++++ Exercise material ++++
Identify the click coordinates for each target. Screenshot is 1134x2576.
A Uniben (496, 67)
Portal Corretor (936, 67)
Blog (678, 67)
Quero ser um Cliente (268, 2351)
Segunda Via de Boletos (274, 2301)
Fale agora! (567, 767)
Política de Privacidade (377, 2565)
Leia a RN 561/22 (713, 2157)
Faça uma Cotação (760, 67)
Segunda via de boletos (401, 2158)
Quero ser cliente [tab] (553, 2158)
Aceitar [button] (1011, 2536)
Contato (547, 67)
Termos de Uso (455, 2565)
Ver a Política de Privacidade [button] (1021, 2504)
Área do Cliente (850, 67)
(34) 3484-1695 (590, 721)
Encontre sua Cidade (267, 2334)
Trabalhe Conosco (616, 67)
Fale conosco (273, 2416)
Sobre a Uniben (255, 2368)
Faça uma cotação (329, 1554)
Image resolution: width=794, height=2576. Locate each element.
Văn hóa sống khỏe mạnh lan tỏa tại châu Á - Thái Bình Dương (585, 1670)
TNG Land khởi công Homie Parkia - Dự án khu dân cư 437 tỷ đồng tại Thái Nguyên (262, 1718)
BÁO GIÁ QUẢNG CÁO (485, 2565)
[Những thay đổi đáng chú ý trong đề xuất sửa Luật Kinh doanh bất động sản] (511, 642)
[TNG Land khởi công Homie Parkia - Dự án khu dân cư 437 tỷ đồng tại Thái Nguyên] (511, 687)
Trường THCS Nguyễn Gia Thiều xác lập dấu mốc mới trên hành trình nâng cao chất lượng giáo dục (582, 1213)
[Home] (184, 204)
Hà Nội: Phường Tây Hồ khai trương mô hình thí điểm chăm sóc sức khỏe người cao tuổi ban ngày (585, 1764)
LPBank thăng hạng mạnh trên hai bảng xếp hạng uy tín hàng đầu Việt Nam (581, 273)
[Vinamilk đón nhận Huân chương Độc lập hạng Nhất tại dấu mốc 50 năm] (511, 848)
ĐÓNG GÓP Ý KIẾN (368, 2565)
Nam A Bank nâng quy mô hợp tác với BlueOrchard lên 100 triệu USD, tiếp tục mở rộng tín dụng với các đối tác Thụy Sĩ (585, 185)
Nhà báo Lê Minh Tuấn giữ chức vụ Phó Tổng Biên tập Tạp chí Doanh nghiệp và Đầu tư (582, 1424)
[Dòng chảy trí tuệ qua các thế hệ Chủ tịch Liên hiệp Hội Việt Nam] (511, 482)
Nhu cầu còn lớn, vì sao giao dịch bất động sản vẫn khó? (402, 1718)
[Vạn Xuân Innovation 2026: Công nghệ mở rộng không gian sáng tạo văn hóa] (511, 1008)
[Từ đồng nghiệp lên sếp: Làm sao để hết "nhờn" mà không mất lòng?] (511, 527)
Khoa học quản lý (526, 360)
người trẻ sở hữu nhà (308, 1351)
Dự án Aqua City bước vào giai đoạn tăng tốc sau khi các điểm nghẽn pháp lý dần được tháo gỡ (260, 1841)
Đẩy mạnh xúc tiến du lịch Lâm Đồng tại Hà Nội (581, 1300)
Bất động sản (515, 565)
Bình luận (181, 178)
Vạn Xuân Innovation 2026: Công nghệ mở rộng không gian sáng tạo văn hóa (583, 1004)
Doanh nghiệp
++++
Please copy every line from the entries that includes the word "Nguyên".

◆ Exercise solution
TNG Land khởi công Homie Parkia - Dự án khu dân cư 437 tỷ đồng tại Thái Nguyên (262, 1718)
[TNG Land khởi công Homie Parkia - Dự án khu dân cư 437 tỷ đồng tại Thái Nguyên] (511, 687)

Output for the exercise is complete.